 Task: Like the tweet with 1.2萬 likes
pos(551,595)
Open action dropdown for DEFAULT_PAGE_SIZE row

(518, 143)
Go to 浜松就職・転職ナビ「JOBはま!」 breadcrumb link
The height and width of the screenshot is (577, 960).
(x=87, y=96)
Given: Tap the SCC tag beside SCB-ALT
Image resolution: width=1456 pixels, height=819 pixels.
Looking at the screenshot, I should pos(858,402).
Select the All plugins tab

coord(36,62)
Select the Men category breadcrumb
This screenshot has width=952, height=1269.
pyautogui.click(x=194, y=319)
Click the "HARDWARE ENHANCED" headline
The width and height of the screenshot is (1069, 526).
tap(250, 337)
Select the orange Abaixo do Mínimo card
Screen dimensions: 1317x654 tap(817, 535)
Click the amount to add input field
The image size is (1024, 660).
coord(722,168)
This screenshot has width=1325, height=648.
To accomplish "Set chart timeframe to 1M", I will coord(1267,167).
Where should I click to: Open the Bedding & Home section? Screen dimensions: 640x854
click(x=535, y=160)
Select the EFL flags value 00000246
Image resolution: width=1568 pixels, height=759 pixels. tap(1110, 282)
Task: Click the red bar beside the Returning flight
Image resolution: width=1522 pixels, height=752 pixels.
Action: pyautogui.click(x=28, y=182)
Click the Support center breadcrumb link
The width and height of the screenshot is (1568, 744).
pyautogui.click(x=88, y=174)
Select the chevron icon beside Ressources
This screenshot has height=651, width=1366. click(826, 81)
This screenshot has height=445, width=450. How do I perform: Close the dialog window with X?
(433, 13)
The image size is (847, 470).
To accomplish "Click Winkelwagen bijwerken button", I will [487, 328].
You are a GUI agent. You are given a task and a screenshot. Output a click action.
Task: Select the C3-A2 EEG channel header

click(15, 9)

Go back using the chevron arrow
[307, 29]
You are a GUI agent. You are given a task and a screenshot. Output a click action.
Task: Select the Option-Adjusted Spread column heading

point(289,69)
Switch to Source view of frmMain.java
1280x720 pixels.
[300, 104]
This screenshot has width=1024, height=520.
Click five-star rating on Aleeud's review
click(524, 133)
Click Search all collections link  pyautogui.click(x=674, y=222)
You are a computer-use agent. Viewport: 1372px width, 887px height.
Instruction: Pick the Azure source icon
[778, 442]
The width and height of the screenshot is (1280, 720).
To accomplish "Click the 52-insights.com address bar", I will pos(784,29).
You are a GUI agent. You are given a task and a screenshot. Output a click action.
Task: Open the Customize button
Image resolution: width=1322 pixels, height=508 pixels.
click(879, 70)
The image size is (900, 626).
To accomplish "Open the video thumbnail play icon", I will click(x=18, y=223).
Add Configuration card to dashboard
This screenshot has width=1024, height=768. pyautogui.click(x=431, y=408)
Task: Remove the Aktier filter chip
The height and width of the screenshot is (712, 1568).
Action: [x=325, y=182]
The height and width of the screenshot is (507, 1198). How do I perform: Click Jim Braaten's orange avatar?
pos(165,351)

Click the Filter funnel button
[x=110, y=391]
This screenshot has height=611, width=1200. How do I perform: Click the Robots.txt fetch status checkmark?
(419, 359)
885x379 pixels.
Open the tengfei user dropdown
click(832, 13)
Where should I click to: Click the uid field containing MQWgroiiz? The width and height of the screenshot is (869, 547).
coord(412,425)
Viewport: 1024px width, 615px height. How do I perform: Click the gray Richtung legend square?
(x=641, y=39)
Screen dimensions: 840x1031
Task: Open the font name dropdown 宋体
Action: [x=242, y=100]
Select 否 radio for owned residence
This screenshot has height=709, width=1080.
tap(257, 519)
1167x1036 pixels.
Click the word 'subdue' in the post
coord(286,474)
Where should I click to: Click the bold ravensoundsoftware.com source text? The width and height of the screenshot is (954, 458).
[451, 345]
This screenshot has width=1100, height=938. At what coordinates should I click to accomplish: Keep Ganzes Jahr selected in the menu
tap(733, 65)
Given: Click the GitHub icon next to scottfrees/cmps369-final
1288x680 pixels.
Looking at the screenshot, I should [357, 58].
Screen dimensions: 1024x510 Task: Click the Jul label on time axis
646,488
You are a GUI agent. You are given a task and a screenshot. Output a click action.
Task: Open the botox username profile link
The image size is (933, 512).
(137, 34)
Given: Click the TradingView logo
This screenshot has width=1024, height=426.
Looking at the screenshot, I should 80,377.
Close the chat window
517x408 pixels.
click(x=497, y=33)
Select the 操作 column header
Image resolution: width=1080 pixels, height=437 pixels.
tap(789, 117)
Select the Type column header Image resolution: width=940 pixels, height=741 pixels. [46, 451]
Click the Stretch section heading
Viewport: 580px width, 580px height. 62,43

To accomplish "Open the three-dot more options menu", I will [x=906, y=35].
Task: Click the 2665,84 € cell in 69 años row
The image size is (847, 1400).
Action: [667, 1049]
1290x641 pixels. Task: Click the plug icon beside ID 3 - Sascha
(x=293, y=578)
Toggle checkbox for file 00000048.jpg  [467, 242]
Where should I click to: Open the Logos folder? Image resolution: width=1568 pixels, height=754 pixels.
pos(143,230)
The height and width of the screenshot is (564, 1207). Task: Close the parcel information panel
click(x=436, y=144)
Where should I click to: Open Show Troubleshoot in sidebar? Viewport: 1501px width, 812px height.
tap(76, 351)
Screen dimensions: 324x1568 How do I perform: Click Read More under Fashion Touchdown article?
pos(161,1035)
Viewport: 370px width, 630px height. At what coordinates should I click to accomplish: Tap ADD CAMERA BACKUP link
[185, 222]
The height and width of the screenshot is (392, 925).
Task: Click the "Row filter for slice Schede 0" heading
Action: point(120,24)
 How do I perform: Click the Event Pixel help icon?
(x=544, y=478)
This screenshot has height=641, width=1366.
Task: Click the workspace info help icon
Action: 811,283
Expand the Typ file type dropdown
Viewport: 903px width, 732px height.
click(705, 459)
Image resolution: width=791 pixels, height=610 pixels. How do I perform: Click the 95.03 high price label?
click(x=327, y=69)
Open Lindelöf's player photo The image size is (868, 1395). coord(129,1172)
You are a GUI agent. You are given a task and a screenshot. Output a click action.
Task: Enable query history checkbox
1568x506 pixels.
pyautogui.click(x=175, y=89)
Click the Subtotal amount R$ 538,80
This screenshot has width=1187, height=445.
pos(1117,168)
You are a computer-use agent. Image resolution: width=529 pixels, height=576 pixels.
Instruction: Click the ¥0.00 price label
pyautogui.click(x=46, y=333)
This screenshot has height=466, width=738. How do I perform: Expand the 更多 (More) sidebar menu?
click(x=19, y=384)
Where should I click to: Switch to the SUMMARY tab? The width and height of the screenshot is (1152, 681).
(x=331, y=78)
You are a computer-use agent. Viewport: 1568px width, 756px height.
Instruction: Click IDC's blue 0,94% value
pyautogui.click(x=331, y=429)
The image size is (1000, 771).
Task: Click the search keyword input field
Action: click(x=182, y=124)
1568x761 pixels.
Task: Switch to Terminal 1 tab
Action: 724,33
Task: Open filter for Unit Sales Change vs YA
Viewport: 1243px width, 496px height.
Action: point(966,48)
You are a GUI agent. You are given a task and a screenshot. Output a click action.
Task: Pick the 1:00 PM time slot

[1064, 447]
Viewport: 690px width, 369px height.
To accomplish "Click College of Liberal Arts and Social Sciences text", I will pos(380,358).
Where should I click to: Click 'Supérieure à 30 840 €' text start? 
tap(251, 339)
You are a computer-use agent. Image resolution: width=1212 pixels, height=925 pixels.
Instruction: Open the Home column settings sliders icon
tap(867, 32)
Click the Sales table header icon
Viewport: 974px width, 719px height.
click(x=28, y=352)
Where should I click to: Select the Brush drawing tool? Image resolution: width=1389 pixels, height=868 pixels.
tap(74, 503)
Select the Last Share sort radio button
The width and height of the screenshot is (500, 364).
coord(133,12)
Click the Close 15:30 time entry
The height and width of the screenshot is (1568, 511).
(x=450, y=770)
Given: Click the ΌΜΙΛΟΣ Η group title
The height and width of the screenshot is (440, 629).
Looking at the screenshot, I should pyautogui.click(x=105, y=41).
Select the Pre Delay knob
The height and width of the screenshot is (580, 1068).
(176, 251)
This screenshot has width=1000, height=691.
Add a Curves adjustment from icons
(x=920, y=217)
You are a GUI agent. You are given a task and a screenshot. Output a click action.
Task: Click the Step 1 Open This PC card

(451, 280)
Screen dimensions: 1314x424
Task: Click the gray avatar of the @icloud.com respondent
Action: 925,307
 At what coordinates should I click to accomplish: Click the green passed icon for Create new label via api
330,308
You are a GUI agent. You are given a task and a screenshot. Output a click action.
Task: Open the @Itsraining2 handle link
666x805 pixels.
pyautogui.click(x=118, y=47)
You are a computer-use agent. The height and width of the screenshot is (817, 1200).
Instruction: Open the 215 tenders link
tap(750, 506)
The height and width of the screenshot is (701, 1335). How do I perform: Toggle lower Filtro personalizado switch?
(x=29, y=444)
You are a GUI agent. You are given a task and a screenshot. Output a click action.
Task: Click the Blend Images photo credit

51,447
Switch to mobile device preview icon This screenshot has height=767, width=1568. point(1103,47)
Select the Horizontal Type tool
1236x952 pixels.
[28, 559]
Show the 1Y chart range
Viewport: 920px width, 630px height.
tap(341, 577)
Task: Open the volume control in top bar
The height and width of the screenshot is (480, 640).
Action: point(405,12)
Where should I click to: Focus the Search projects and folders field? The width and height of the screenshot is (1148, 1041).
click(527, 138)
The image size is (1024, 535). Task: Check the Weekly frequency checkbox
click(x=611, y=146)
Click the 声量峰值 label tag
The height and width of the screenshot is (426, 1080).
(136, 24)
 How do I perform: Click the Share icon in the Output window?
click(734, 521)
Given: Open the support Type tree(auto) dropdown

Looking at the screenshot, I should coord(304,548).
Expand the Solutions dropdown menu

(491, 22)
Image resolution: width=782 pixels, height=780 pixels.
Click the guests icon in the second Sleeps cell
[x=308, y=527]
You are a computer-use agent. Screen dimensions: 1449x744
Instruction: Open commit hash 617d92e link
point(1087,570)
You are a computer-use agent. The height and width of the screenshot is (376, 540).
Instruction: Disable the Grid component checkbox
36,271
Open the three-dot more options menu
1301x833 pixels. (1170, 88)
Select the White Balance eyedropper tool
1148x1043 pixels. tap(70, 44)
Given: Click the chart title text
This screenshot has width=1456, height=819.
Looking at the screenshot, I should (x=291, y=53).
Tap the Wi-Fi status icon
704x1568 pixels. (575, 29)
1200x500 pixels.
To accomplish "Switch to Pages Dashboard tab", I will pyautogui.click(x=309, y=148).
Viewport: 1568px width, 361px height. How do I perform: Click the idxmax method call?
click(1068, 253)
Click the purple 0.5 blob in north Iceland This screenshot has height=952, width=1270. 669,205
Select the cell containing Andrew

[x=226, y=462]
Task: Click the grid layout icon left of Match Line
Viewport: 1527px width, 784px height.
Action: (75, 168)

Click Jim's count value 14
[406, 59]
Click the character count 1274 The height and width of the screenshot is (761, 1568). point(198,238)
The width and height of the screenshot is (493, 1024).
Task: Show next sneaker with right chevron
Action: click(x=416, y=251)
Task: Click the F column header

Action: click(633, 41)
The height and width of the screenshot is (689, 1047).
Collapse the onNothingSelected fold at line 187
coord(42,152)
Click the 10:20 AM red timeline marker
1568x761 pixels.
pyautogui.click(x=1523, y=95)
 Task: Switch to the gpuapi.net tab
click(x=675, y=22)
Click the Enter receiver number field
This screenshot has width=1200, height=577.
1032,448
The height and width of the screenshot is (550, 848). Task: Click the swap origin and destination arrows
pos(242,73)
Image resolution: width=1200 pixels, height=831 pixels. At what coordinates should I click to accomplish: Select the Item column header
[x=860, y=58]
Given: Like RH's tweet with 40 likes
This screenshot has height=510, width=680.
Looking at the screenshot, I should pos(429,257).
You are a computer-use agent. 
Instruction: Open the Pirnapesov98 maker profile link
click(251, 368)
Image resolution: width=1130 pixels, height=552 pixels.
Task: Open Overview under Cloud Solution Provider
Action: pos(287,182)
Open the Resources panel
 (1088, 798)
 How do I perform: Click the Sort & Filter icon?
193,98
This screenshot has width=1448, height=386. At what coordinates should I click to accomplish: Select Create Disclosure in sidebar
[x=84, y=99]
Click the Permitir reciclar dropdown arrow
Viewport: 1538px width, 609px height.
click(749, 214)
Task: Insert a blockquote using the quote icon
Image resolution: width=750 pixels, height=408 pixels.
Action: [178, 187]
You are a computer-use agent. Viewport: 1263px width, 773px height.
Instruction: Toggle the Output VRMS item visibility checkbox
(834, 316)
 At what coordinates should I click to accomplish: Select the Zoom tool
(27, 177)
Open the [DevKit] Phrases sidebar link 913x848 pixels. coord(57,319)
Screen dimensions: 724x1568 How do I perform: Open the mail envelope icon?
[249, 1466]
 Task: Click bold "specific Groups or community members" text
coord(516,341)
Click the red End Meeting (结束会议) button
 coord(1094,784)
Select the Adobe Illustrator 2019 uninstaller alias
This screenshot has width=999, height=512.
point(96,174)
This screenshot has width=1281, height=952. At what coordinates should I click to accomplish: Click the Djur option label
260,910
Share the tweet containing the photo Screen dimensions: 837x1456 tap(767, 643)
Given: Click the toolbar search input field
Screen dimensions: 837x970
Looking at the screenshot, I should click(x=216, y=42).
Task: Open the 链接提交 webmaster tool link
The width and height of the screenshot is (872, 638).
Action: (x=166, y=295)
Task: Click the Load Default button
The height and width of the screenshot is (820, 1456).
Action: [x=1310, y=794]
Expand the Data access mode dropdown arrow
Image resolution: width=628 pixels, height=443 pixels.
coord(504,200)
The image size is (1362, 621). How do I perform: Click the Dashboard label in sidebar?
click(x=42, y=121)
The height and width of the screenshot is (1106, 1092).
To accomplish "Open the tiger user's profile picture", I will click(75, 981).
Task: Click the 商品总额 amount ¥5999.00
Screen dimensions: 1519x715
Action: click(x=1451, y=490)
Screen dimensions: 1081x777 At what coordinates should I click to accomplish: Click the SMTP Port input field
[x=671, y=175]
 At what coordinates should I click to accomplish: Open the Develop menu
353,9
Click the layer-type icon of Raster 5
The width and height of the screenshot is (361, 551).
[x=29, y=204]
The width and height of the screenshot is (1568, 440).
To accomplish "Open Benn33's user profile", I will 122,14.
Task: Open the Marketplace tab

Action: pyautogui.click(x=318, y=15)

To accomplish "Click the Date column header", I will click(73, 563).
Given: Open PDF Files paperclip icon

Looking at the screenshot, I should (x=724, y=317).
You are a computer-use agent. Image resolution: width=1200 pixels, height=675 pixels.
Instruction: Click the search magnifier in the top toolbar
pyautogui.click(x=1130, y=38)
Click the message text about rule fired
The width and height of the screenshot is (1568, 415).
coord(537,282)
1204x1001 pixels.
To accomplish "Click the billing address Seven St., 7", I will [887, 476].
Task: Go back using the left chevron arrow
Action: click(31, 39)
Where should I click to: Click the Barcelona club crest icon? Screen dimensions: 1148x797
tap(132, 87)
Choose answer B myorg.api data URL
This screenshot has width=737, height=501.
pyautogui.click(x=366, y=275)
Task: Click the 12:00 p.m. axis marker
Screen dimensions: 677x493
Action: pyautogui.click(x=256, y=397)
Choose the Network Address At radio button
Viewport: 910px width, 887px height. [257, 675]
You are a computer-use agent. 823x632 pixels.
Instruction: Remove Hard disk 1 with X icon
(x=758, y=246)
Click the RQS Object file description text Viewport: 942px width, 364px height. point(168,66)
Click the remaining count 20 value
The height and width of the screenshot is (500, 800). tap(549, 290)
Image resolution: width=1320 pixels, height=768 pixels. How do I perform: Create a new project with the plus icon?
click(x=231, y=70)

++++

• **Prompt**: Reproduce the lines of the records exactly, from the first one through the line that contains "Given: Tap the SCC tag beside SCB-ALT".

• **Response for this exercise**:
 Task: Like the tweet with 1.2萬 likes
pos(551,595)
Open action dropdown for DEFAULT_PAGE_SIZE row

(518, 143)
Go to 浜松就職・転職ナビ「JOBはま!」 breadcrumb link
The height and width of the screenshot is (577, 960).
(x=87, y=96)
Given: Tap the SCC tag beside SCB-ALT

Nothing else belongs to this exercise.